The head of Saddam Hussein's tribe was killed by a bomb planted on his vehicle north of Baghdad on Tuesday, police said. The blast killed Sheikh Ali al-Neda as he travelled along a highway after leaving his home in the late Iraqi president's hometown of Awja.
It was Neda, a member of Iraq's minority Sunni Arab sect, who took possession of Saddam's body for burial after the Iraqi leader was executed in December 2006 for crimes against humanity. Gunmen shot dead Neda's brother in 2006.
The bomb appeared to have been fixed to the undercarriage of Neda's car, said Major Hassan Emhimid, a police officer in the nearby town of Tikrit. "Sheikh Neda was the victim of assassination.
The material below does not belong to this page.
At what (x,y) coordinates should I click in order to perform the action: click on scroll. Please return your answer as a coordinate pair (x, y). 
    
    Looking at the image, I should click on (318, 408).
When he left his house there was a bomb in his car that killed him and a driver and wounded two of his guards," said Major Ahmed Subhi, head of a counter-terrorism unit in Salahuddin province.
A spokesman for Salahuddin Governor Hamad al-Qaisi confirmed the sheikh, head of the Albu-Naser tribe, had been killed. Neda's supporters said he had no political affiliations. Qaisi imposed an indefinite curfew in Awja, 150 km (95 miles) north of Baghdad. Police sealed off the town and searched for suspects.